Außenminister Donika Grovalla des Kosovo hat gesagt, dass die Europäische Union keinen weiteren Krieg auf dem Balkan erwarten sollte, um den Weg für die europäische Integration zu ebnen, wie es für die Ukraine mit der Gewährung des EU-Beitrittskandidatenstatus, wie es von Russland begann. Im Rahmen des Dubrovnik Forums [...]
Unter dem Dubrovnik Forum am Samstag hat Gervala gesagt, dass die westlichen Balkanstaaten bereits als außerordentliche Beteiligte mit gemeinsamen Werten für die Europäische Union erwiesen haben.
“U diskutierte, die Ukraine vor Beginn des Krieges Kandidatenstatus zu gewähren, und wie wir gesehen haben, gab es viele Skeptiker, die uns gesagt haben, dass es möglich ist und dass es nur wenige Abkürzungen gibt. Dann kam der Krieg, und die richtige Entscheidung wurde getroffen, um zu helfen. Es ist wichtig, dass die Ukraine diesen Krieg gewinnt. Glücklicherweise wird es nicht nur mit politischer Hilfe, sondern auch mit militärischer und wirtschaftlicher Hilfe unterstützt. Es ist wichtig, keinen weiteren Krieg auf dem Balkan zu erwarten, der in der Lage ist, diese europäische Region in die Europäische Union zu integrieren und zu integrieren, weil es normal ist, ” zu tun, sagte sie, dass die Balkanstaaten wie Kroatien und Slowenien bereits mit ihrem Beitrag zur EU die Werte der Balkanstaaten erlebt haben.
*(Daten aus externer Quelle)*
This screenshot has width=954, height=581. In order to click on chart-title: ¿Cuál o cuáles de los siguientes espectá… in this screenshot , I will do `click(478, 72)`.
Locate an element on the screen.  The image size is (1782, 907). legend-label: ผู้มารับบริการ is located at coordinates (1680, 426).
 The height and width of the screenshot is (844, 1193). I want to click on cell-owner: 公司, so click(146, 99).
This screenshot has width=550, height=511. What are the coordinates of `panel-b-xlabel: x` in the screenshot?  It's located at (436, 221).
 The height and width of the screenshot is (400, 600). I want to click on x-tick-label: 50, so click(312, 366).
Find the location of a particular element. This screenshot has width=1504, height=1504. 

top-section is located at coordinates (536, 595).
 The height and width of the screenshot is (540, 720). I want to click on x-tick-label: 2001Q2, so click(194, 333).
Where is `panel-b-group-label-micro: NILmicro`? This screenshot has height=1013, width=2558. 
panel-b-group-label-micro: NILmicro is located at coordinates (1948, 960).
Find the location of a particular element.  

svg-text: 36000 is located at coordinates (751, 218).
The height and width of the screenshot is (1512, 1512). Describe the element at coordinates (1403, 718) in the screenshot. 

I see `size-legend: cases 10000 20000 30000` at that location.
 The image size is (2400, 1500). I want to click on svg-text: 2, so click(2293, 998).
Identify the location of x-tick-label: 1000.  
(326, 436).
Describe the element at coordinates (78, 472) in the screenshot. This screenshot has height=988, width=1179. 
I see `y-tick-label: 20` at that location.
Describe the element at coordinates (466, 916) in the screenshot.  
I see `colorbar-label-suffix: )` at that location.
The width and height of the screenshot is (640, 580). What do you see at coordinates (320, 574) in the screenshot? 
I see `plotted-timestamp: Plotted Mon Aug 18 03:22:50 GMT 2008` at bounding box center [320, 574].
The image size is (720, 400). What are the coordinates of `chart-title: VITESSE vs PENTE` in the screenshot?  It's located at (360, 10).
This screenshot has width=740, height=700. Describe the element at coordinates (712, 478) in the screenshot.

Laut ihr sollten die jüngsten Proteste in Albanien und Mazedonien mit dem Auge gesehen werden, dass “tas die Zeit ist, zu handeln und nicht nur über die Integration des Balkans zu sprechen”.
Gervala hat Serbien als der einzige Staat der Region kritisiert, der Russland Sanktionen verhängt hat.
“Wir können die Tatsache, dass im westlichen Balkan eine der Staaten gezeigt hat, ein Teil der EU-Werte mit Solidarität für die Ukraine und gegen diesen Krieg sein. Dies sollte sich ändern”, Grovall hat gesagt, dass dies nicht durch Worte ändern kann, aber nur wenn demokratische Kräfte in Serbien gefunden werden, die bereit sind, Serbien zu einem Teil der EU-Werte zu machen. In diesem Fall hat sie gesagt, dass Kosovo für die Integration des Balkans in die EU ist, sondern auf der Grundlage von Verdiensten.
Für den Dialog mit Serbien hat der Außenminister des Kosovo gesagt, dass Kosovo interessiert ist, aber das Problem “ist, dass Serbien in der Lage sein sollte, die Realität zu verstehen”.